Quality Assurance in Parts Cleaning

The key to manufacturing high quality parts consistently is eliminating variability. Thus, process monitoring systems are integrated in turning, drilling and milling machines. They catch poor quality production parts in process, minimize scrap and protect tools and machines. This results in high productivity and efficiency, which is a source of higher revenues. Now, look at parts cleaning—process management and control is often based on the experience of the machine operator and focuses on cleanliness inspection at the end of the process.

But, in aqueous cleaning processes, there is also variability. Cleaning results are influenced by temperature, concentrations of builders and surfactants in the cleaning agent and contamination in the baths. Cleaning agent performance is decreased by carried-over particulate and oily contamination. Builders and surfactants are depleted to different extents during the cleaning process, which also changes the quality of the cleaning results. The consequences vary, too: On the one hand, intervention in the process does not take place until quality problems become apparent, for example, insufficient adhesion of a coating, resulting in laborious rework, decreased productivity and high costs. On the other hand, the experience-based process leads to a costly, resource-intensive, overcautious operation: to be on the safe side, cleaning agent concentrations are significantly higher than required for adequate cleaning in many cases. 

As a result, the cleaning agent is carried over into the rinsing zones, where it’s removed by a bath. Because the concentration levels of the cleaning agent’s ingredients and contamination in the baths are often unknown, baths are changed earlier than necessary, either partially or entirely. In addition to increased consumption of water, chemicals and energy, this results in considerable wastewater reconditioning and disposal costs, as well as reduced availability of the cleaning system.

In order to achieve stable cleaning results in an economical and ecological way, all parameters that influence process and quality have to be monitored and managed. The basis, therefore, is to determine set points and limit values for bath variables such as concentration of the cleaning agent, respectively its component’s surfactant and builder, the bath contamination and temperature, as well as for other process parameters, for example, ultrasound properties. Often, optimizing runs for determining these parameters reveal that specified residual contamination limit values can also be reliably achieved with lower concentrations of cleaning agent ingredients and/or reduced temperatures.
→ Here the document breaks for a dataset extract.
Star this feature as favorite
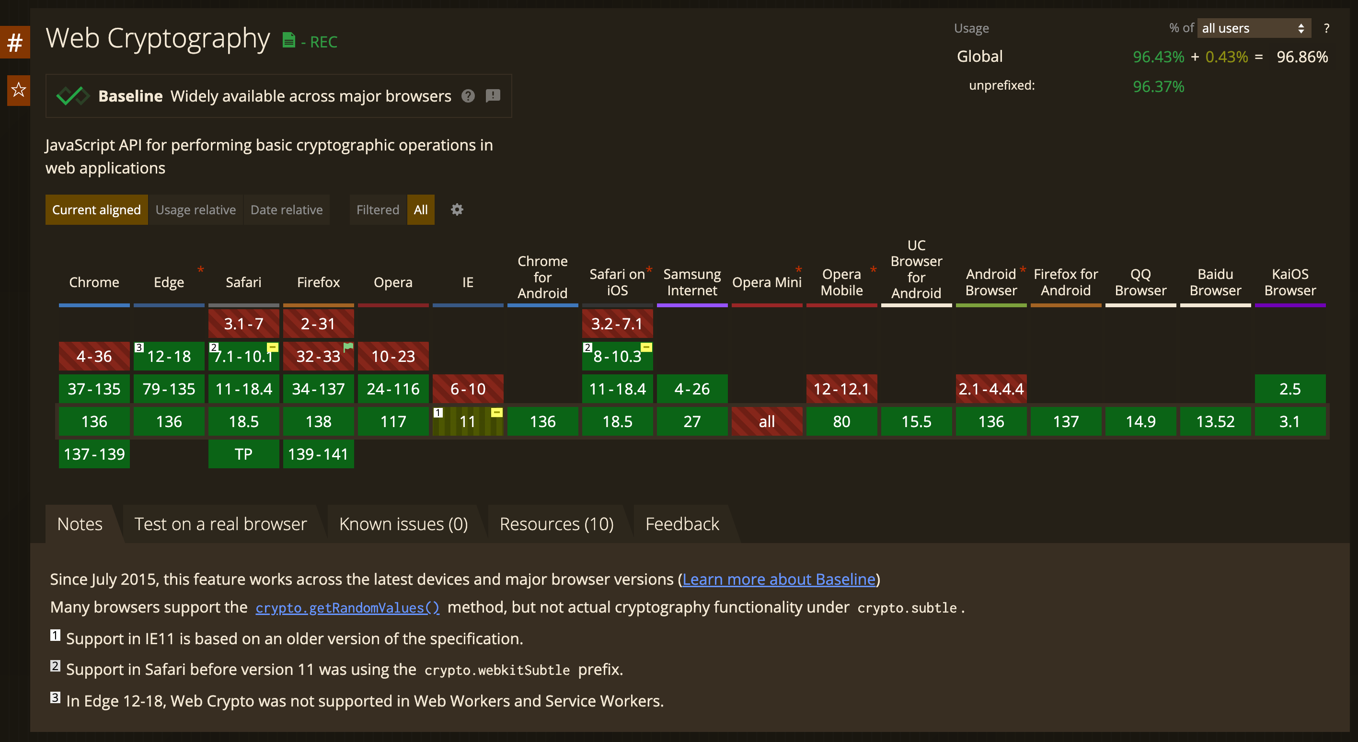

For the monitoring of cleaning agent and contamination concentration in the baths, different measuring systems are available. An easy and quick way to measure the surfactant concentration is the bubble pressure method, which is based on determining the dynamic surface tension of liquids. There are also measuring systems based on sensors, which have been specially developed for cleaning processes. They allow for fully automated monitoring of cleaning agent concentration as well as bath contamination. Other systems detect and document the extent to which the bath is contaminated with particulates and oils, thereby reliably indicating when the bath needs to be changed. Additional parameters, which are relevant for the process, for example, pressure, temperature, pH value and specific conductance, can also be integrated in order to generate a complete process image. As an alternative for fully automated processes, monitoring systems are offered that not only measure bath contamination, but rather individual concentration levels of builders and surfactants as well. They can document the results and automatically add ingredients based on consumption.

Inspection of cleaned parts for film-like residual contamination such as residual oil and grease, as well as fingerprints and preservatives, can be performed by various test procedures. Test links are easy and work quickly. Beyond this, portable and inline test methods are available that also make it possible to document the ascertained values. These are based on various principles such as contact angle measurement and fluorescence measurement. 

When it comes to tracking down particulate residual contaminations on cleaned parts, the extraction and analysis methods of the VDA volume 19 and its international counterpart are usually applied. When manufacturing high quality parts, cleaning is a vital process, so why not eliminate variability here, too?